> [Instructions to follow]: Return a copy of every line in the records that includes the word "plus".

> [Input for this task]:
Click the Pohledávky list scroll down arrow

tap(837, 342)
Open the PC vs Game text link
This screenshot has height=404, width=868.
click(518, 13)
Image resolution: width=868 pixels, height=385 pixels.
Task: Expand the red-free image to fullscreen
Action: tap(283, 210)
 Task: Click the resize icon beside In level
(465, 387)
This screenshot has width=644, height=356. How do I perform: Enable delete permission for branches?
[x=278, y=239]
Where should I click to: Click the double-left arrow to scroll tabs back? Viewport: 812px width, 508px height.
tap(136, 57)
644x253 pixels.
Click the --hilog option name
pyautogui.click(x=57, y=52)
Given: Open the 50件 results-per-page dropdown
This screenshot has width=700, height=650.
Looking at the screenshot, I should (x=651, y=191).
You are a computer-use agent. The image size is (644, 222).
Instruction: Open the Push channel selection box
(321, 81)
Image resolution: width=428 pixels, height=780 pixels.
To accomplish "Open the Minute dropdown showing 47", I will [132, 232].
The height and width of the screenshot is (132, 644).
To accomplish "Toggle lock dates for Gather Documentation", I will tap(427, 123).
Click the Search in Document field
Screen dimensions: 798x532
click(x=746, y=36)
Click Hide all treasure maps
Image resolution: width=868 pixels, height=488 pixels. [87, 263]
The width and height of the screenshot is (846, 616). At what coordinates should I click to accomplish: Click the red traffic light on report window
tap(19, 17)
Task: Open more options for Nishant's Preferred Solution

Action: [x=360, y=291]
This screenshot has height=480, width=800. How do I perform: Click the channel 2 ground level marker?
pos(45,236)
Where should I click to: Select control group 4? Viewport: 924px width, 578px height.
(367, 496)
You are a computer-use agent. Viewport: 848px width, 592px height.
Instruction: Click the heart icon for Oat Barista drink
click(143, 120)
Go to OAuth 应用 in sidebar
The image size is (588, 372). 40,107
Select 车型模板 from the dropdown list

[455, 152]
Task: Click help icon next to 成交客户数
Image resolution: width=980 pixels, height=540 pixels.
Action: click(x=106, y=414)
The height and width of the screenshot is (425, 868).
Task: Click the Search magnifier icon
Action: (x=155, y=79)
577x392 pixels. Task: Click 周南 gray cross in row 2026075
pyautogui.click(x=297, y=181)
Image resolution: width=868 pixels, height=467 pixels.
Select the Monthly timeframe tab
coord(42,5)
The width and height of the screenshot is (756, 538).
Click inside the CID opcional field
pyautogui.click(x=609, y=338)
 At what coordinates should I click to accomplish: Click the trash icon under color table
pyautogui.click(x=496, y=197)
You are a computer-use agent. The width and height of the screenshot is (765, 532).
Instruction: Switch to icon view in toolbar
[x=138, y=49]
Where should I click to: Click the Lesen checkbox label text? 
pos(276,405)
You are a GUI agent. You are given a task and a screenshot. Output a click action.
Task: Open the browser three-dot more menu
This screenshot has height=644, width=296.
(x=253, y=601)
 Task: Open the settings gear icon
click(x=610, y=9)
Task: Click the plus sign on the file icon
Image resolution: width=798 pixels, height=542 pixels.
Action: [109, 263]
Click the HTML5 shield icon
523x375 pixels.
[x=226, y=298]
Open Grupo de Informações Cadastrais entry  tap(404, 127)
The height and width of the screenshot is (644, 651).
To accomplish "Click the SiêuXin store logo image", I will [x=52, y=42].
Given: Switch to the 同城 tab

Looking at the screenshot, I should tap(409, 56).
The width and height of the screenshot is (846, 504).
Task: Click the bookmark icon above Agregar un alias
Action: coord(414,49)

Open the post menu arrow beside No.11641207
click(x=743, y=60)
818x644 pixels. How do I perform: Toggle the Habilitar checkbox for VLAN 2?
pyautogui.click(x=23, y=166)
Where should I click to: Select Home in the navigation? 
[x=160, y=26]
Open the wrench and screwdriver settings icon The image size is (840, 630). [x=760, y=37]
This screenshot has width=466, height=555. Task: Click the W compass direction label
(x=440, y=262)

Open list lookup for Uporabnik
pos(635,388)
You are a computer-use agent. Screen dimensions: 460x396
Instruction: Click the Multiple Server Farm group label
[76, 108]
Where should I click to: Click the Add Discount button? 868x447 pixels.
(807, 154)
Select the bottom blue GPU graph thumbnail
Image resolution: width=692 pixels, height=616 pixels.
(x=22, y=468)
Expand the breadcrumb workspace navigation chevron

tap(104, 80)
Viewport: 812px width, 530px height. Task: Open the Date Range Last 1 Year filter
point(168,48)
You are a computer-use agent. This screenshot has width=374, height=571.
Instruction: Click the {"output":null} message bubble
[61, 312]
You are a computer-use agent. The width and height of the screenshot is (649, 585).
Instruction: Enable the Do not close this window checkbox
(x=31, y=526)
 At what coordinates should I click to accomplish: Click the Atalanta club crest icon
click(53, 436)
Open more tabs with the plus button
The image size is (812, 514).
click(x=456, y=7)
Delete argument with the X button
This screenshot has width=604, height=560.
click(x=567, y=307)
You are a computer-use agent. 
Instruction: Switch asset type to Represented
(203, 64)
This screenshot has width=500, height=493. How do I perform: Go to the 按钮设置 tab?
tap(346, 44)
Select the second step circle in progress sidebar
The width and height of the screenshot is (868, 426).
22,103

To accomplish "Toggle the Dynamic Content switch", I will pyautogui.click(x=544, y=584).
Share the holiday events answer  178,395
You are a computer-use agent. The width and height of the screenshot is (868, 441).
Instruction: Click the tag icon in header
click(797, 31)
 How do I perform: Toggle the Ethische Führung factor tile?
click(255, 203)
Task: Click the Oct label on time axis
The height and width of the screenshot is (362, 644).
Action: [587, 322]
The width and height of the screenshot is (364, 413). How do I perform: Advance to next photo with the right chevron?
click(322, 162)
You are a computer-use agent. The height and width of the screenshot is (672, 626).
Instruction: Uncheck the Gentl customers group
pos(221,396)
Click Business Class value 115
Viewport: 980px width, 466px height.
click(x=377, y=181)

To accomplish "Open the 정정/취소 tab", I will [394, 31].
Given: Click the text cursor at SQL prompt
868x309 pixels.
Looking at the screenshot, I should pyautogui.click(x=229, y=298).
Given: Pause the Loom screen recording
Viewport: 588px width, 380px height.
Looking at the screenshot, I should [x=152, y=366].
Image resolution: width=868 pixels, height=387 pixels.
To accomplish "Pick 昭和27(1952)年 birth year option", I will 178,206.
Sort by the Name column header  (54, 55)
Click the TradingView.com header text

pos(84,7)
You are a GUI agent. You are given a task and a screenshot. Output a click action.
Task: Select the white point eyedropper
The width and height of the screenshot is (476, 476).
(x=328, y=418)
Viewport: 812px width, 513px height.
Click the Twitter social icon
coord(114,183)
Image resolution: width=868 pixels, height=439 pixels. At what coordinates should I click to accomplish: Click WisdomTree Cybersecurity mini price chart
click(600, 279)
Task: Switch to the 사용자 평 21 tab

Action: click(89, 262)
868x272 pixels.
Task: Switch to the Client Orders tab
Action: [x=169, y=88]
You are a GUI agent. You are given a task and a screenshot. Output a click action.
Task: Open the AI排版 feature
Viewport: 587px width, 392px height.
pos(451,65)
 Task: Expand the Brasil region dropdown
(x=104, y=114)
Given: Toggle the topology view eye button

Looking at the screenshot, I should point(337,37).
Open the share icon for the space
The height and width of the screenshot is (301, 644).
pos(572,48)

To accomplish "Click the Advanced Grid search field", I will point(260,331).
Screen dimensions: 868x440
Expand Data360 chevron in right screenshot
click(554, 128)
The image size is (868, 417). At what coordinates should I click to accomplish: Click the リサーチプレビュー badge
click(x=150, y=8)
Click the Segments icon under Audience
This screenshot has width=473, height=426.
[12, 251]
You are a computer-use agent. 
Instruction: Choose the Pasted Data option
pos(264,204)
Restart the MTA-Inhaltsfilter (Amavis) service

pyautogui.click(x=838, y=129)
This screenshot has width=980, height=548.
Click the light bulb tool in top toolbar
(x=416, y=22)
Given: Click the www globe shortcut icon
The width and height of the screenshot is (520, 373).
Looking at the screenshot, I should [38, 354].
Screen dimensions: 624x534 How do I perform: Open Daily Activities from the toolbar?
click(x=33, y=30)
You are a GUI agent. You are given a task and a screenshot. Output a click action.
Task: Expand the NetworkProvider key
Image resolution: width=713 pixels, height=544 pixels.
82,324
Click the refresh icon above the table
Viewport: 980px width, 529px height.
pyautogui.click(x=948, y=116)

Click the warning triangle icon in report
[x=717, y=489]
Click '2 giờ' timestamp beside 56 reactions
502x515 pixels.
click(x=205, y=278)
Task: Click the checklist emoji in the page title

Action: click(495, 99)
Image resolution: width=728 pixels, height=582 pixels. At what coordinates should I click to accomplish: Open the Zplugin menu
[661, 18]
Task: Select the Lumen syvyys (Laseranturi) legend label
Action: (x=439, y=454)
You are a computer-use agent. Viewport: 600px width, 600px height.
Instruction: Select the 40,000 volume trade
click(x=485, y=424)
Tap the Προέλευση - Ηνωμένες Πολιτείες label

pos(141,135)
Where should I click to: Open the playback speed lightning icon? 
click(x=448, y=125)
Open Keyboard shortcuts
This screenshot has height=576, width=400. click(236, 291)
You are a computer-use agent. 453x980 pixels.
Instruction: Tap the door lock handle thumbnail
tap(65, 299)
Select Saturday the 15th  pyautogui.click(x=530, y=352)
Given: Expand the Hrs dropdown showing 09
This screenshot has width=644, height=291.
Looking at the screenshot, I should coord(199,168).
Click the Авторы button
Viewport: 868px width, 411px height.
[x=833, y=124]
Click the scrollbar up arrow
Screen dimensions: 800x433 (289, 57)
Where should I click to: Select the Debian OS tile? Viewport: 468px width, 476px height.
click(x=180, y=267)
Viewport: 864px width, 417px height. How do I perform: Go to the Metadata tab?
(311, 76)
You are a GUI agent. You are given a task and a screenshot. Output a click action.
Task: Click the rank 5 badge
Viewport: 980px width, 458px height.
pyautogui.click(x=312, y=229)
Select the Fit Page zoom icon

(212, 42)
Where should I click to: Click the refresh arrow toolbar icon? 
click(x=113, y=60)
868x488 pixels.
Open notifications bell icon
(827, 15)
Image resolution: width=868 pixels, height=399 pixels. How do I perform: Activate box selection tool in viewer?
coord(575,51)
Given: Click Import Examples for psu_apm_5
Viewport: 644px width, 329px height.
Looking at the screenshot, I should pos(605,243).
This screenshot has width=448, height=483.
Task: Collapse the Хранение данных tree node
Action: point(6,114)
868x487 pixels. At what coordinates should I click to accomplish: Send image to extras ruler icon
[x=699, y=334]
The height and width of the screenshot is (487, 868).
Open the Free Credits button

> [Answer]:
Task: Click the plus sign on the file icon
Open more tabs with the plus button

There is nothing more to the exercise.